September 16, 2006 – 17:53
As I checked my messages on deviantart this morning, I got some news from Too. Aside some delay in obtaining the actual artwork he did (not his fault, probably some quirk of the postal system) he provided me with a tentative sketch of the cover. It impressed me a great deal, so I already gave out the “green light” for coloring it. Here is the sketch (watermarked, as usual):
Too’s skill is evident.
Work continues on the text, and if I can I will try to publish a new snapshot by tomorrow, or next week. I’m finally getting to the parts I want to write, btu I found that connecting those to the flow of narration requires more work than I thought. Also, I’ve registered the domain stealsaga.net in order to give a proper place to the novel. I’m still unsure how to design and implement it, though.
September 16, 2006 – 8:58
Recently I decided to update the fglrx driver (ATI’s proprietary driver for Linux) to the latest version. I wanted to do that because the old version made switching between virtual consoles and X impossible (X would lose the correct timing of the screen, distorting it and forcing a kill to reset the settings). Also I was hoping on finally solving the hibernate issue that has been plaguing the driver for months.
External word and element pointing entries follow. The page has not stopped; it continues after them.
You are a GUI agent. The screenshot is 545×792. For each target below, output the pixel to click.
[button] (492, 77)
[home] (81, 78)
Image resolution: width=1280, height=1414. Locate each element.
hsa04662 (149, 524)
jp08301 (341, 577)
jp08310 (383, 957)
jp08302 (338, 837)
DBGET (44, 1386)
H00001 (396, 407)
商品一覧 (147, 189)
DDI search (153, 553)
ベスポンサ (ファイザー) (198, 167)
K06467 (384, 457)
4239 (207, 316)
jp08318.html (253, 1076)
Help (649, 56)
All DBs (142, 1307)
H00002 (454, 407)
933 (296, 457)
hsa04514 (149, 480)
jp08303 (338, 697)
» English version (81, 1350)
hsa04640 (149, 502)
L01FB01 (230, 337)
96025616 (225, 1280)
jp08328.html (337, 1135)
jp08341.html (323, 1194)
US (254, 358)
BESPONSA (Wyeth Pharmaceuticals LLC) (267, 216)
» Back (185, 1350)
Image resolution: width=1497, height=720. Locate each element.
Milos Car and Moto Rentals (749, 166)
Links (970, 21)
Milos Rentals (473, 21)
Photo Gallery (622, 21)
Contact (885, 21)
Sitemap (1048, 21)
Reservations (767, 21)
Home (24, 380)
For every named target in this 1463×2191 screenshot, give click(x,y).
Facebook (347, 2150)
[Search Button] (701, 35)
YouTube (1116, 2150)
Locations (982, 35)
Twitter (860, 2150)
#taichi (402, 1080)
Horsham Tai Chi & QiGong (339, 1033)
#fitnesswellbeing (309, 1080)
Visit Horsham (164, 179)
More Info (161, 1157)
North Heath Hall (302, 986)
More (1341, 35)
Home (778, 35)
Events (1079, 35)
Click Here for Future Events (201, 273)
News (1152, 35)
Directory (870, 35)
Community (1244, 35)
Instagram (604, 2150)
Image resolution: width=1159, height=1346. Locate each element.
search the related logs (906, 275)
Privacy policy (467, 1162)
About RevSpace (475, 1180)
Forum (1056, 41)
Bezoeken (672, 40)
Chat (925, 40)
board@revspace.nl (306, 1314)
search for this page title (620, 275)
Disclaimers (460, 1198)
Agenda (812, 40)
Alas, nothing of the sort was observed in the latest version. It surely added a bunch of new features, but some irritating bugs are still not fixed (and still no AIGLX support). I have to say this is a common behavior regarding ATI products, even on Windows: the hardware is usually top-notch but the software components are insanely buggy. And they (like NVIDIA) won’t publish open specifications in fear of having them exposed to competition… too bad that their competition has been always using reverse engineering methods to obtain information, so I don’t think it would change anything.
This, as I blogged about previously, is a sore problem of binary-only drivers, with even important bugs staying present until the vendor decides to fix them. With AMD buying ATI I think that the situation will only become worse, reducing even the little competition there is in this essentially duopolistic market.